Dr Troy Wilson joined CIM Enviro as Chief Data Scientist in May of 2018.

“I want to help build a scalable system, which can be rolled out to customers around the world, bringing efficiencies, reducing energy usage and emissions and driving a more intelligent and sustainable built environment.”

Troy is responsible for the research, development and implementation of the latest advances in Artificial Intelligence (AI) towards the optimisation of the built environment. His focus is also on monetising the changes in energy consumption within the built environment and its effects on the wider energy and emissions markets for clients.

Troy envisions CIM Enviro continuing their global expansion, because the same issues currently being solved in Australia are present around the world.

“Buildings consume 40% of the world’s energy and produce one third of the world’s carbon emissions. The deployment of scalable technologies to improve the energy efficiency of the built environment, whilst driven by saving money for our customers, has the potential to have a significant global impact.”

Troy has a background in Robotics and Machine Learning acquired at the Australian Centre of Field Robotics at the University of Sydney. This is also where he earned his PhD and worked as a researcher developing and applying algorithms for real-time autonomous operation of marine and terrestrial robotic platforms.

“Through my work applying AI and Machine Learning to robotic platforms in the field, I have dealt with large volumes of noisy data in which algorithms are deployed with limited computational resources and tight time constraints.”
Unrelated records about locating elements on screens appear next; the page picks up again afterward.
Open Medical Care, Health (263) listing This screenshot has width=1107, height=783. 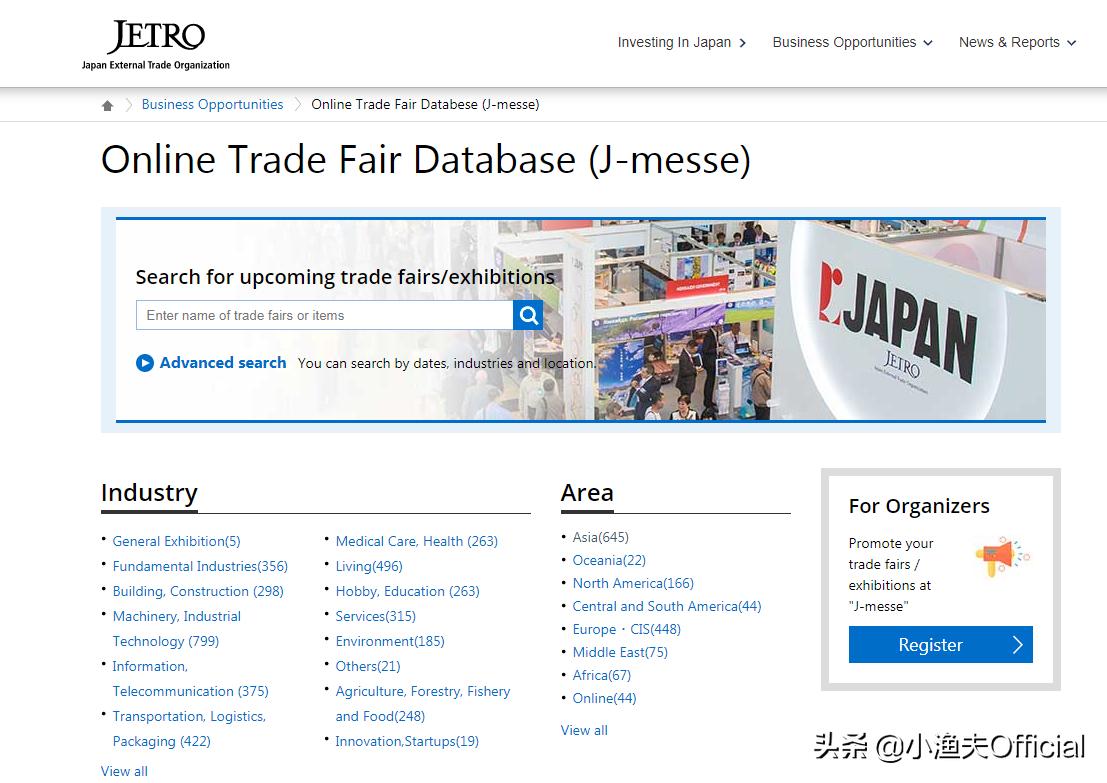point(416,541)
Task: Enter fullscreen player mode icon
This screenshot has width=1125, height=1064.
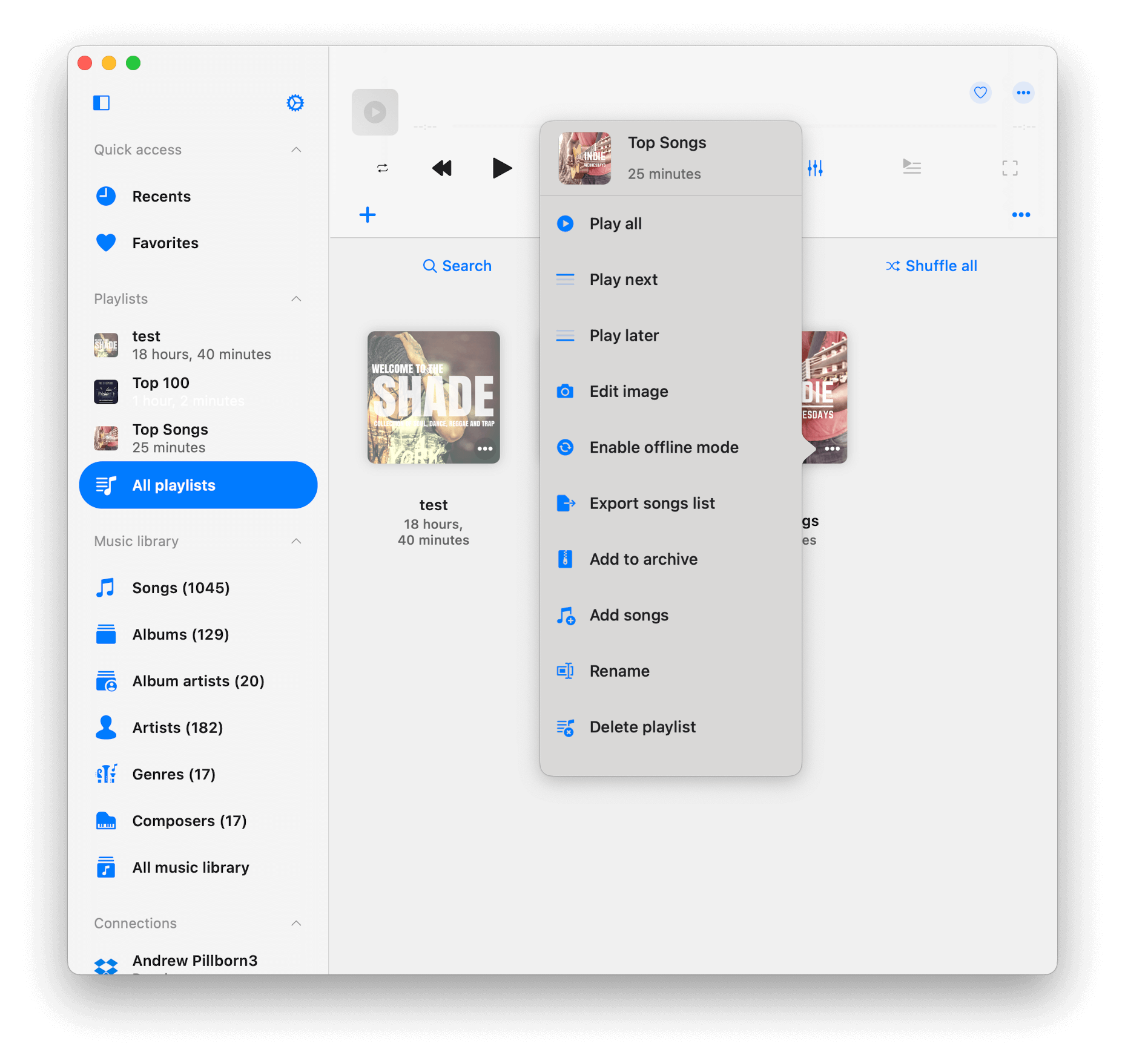Action: pyautogui.click(x=1009, y=168)
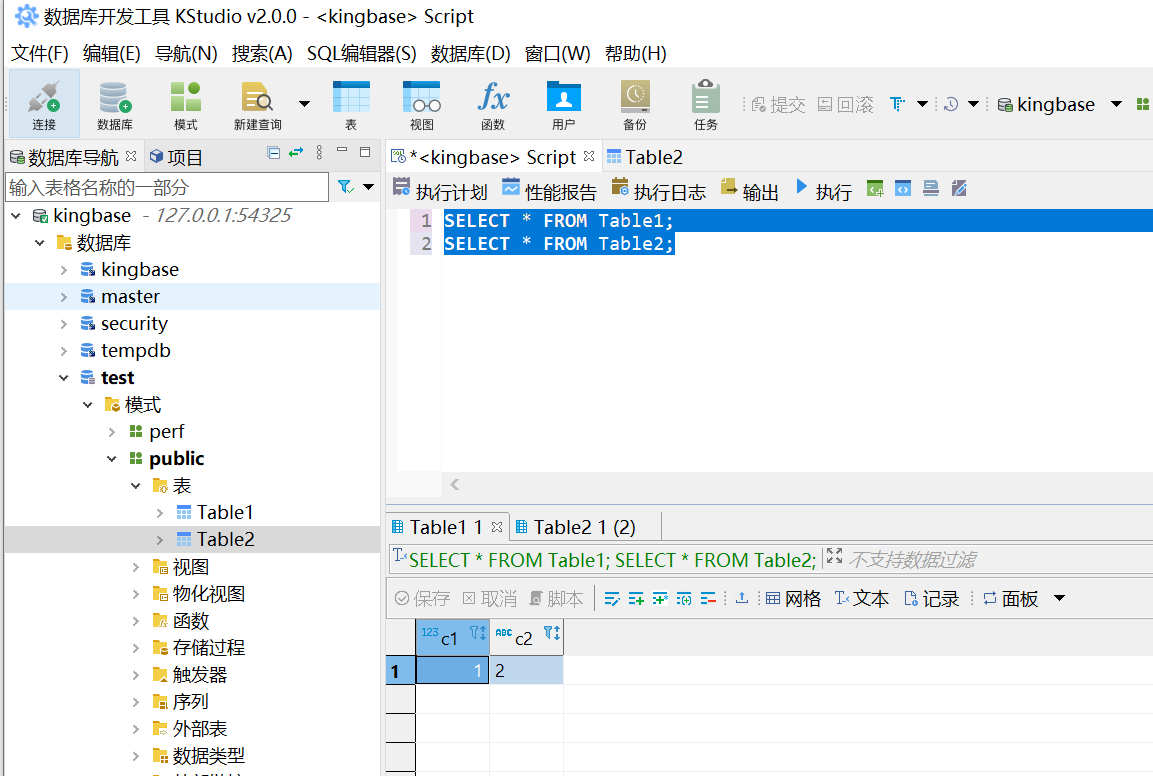1153x776 pixels.
Task: Click the 执行计划 execution plan button
Action: (x=440, y=191)
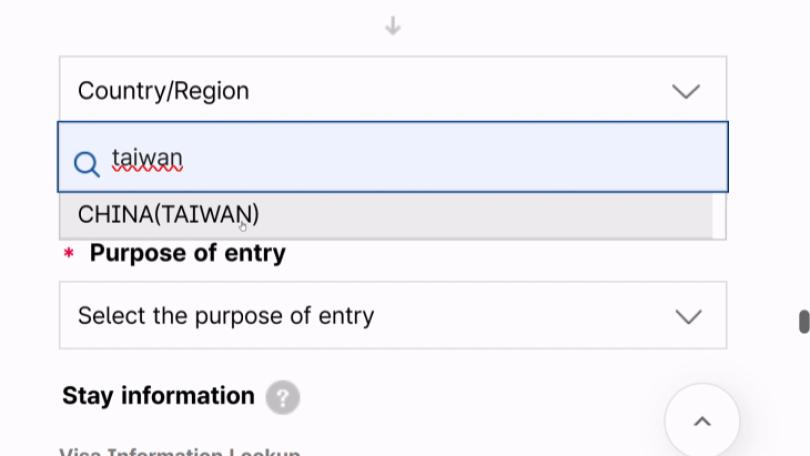Click empty space right of search text

coord(450,158)
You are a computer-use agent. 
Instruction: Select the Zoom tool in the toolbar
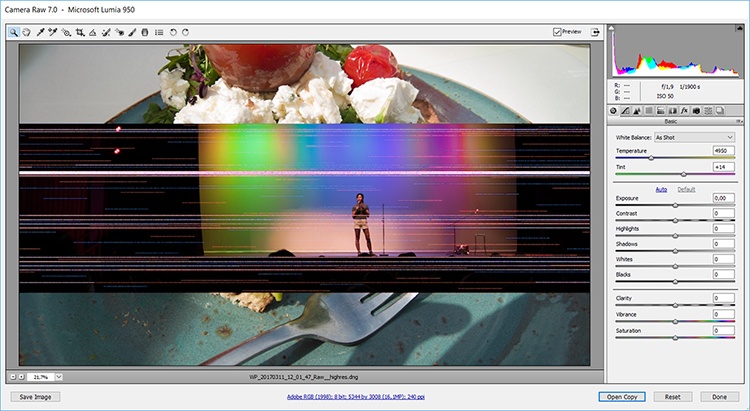[x=14, y=32]
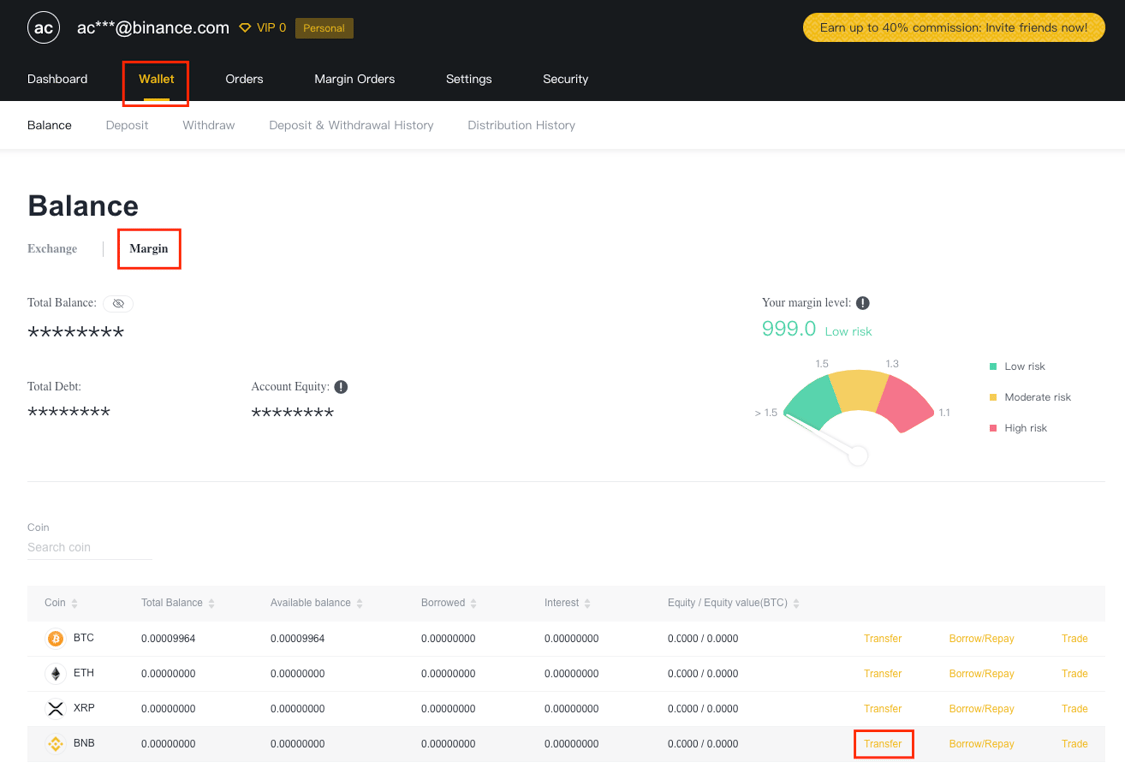The image size is (1125, 768).
Task: Switch to the Exchange tab
Action: point(52,248)
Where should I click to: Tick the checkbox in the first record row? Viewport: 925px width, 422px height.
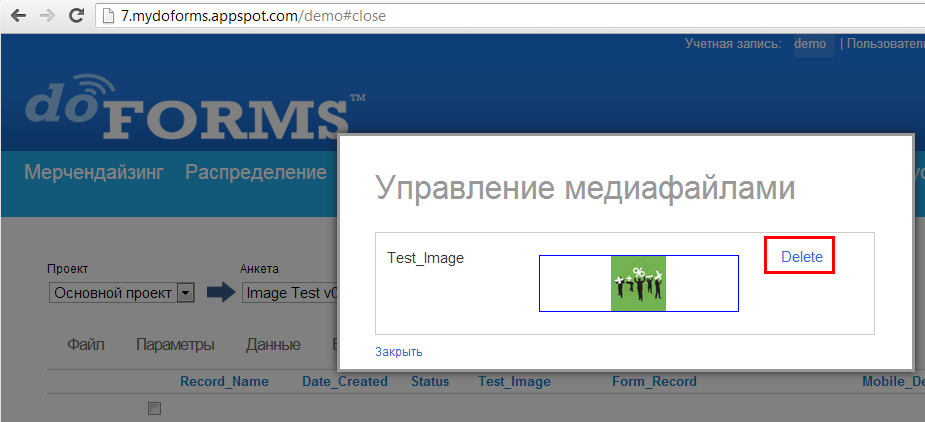tap(154, 408)
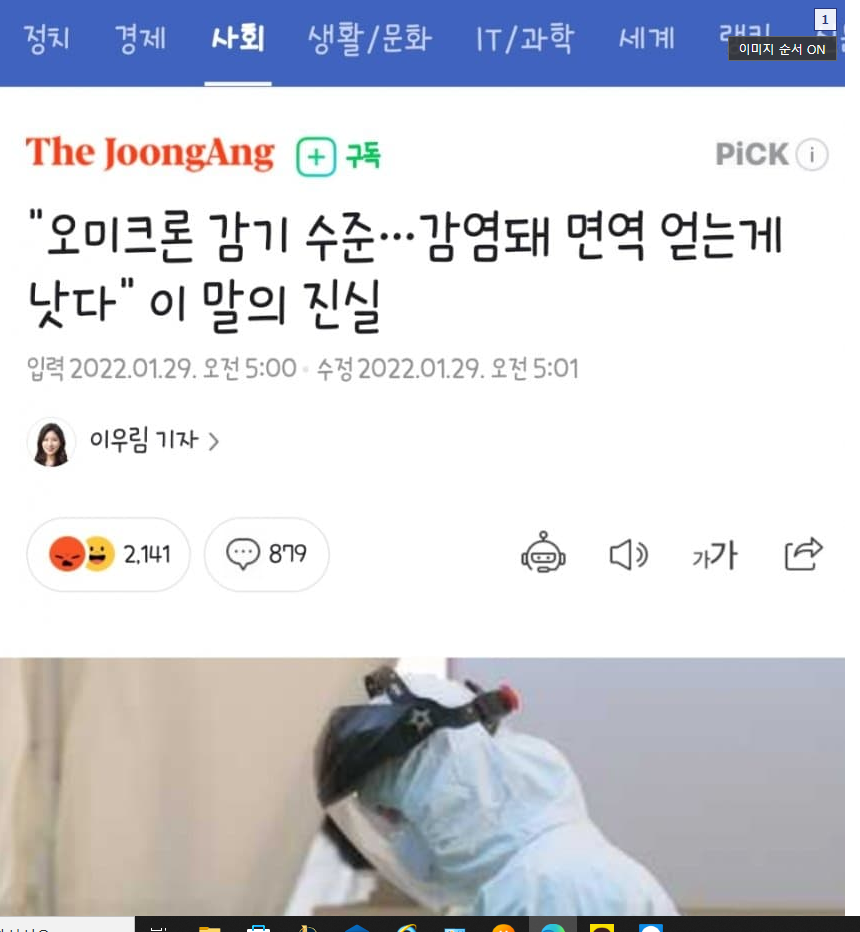Click The JoongAng logo link
860x932 pixels.
(150, 153)
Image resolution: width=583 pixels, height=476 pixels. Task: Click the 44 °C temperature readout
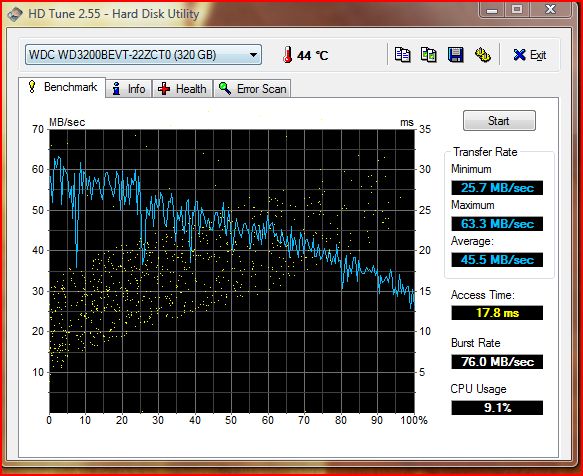pyautogui.click(x=313, y=56)
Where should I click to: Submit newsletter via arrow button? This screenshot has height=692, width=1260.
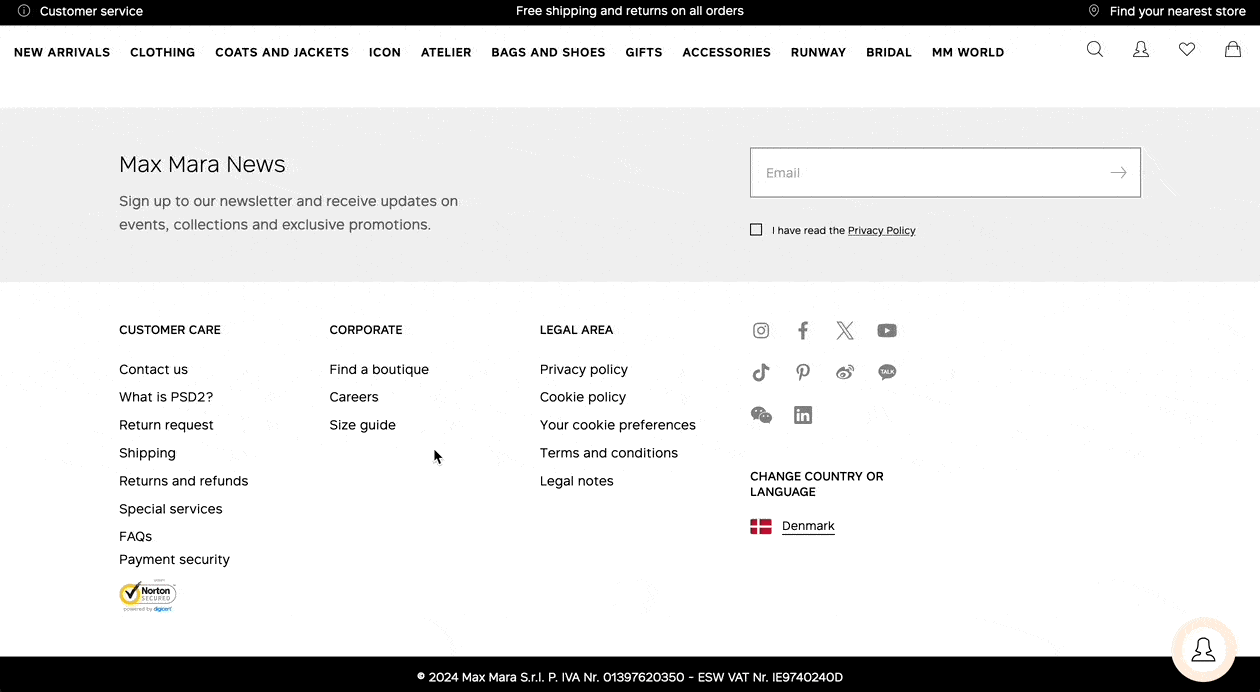(x=1118, y=172)
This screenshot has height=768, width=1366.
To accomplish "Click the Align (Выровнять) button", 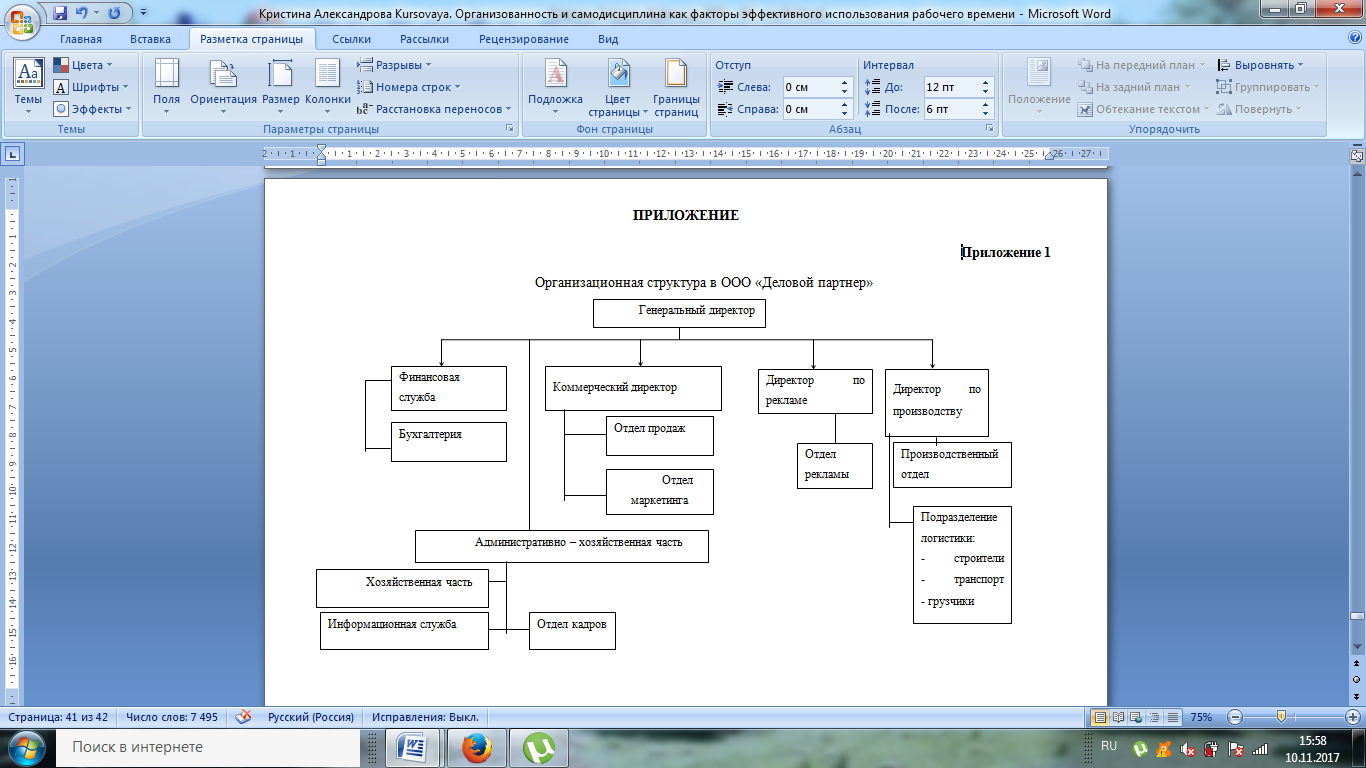I will (x=1260, y=65).
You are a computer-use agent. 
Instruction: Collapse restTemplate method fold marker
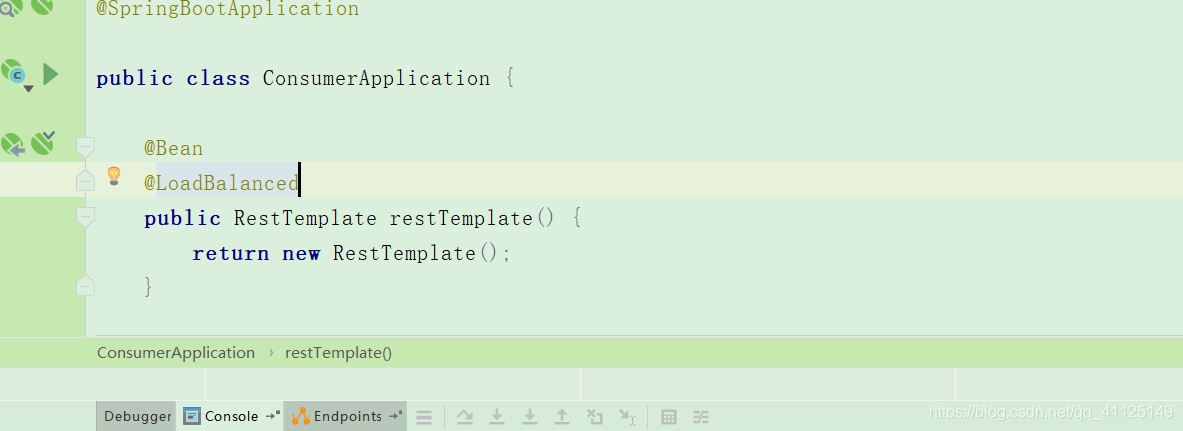[85, 217]
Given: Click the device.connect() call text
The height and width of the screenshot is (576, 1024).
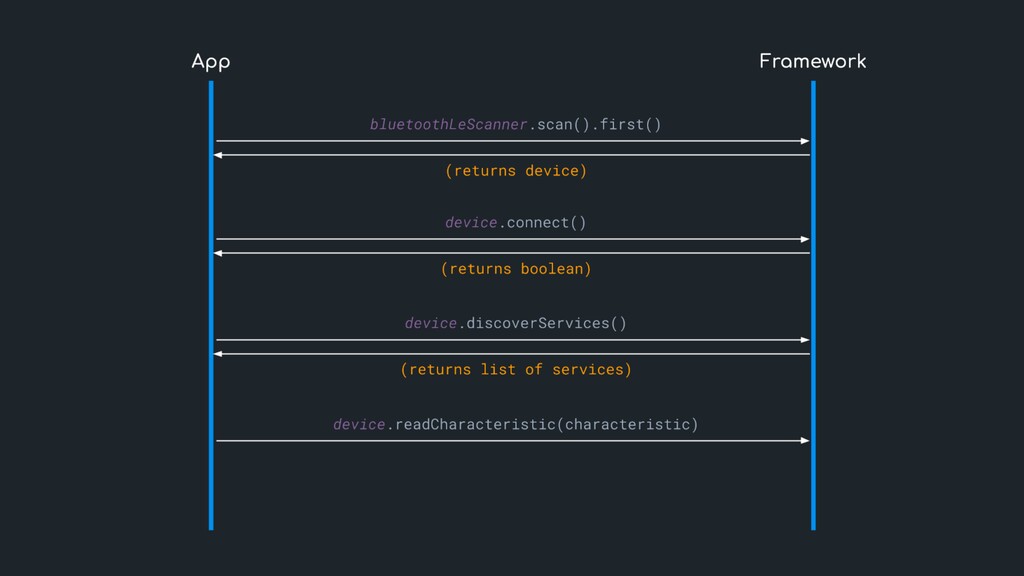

Consequently, this led to Troy focusing his research on algorithms which are “efficient and robust to the vagaries of real world data and deployment.”

Troy also has thirteen years of experience in energy and emissions markets and was a Managing Director at Goldman Sachs where he ran the electricity, gas, coal and carbon emissions structured products desk across the UK and Europe. He also set up and ran the Australian energy trading desk for Goldman Sachs.

Today, Troy is using his passion and experience for AI and Machine Learning and applying it to CIM Enviro’s building optimisation technology. He believes AI and Machine Learning in buildings are going to have a large impact on society over the coming decades.

“It’s only by being involved at the forefront that we can separate the hype from reality, and steer the course of development in a way that is beneficial to all.”

When Troy first met CIM Enviro’s CEO, David Walsh, he says he was “excited by the large data sets available in the built environment and the opportunities to apply the latest algorithms in AI and Machine Learning.”

“Recent advances in AI have been enabled by two factors. Large data sets generated by the internet and smart phones, and increases in computing power, recently driven by the utilisation of massive parallel processing power developed initially for rendering of computer games in Graphical Processing Units (GPU’s).”

On what CIM Enviro is doing in building optimisation;

“I was amazed by the amount of data buildings generate that is not being fully utilised.”

Facebook, Amazon, Netflix and Google (FANG) along with Baidu, Alibaba, Tencent and Xiaomi (BATX) have generated immense value from consumer data. The Industrial Internet of Things (IIoT) is generally not connected to the internet.

“CIM Enviro has developed the technology to access and standardise this data from the built environment, which presents an incredible resource to drive the next level efficient optimisation.”

Troy has developed a deep understanding of the value of flexibility in his experience trading, making and managing risk in energy and emissions markets across the world.

“Though there is a small amount of storage in electricity markets through pumped storage hydroelectric facilities and batteries, the majority of imbalances in supply and demand are met by changes in production. Thermal energy can be stored in the mass of buildings and in some Heating, Ventilation and Air Conditioning (HVAC) systems.”

When combined with flexibility in desired thermal conditions, Troy believes there is an ability to provide demand-side flexibility to electricity markets through timing of consumption.

Optimisation of building operation has historically occurred in a silo. Large amounts of data are collected by Building Management Systems (BMS) and utilised for real-time optimisation against a small set of local objectives, such as current internal temperature.

“This narrow focus can be expanded,” he says. “Internally, savings can be achieved by including information on time-varying energy tariff structures, predicted future conditions and requirements and life cycle impacts on equipment from operating regimes.”

“Externally, changes to energy consumption levels and profiles can have positive externalities on energy and emissions markets, which has large value for producers, retailers, market operators, network service providers and even other consumers in the market.”

He advises that demand-side flexibility provided to the market can also “enhance network resilience and enable increased volumes of non-dispatchable renewable energy sources such as wind and solar to be Incorporated into the energy supply mix.”

“Information on the operational performance of building plant and equipment aggregated across sites, can enable informed purchasing and operating decision for owners based on real world analysis of life cycle performance of plant and equipment in varying operational and environmental conditions.”

Outside of work, Troy enjoys spending time with his family, cycling, playing soccer, reading “and if there is any time left, robotics projects.”

Troy is so passionate about data that he tracks it even in his personal life. He uses a cycling computer to collect information from a GPS, a heart rate monitor and a power meter on his rides. Last year he rode 14,061km in 500 hours and 49 minutes, and since 2012 has ridden over 75,000 km.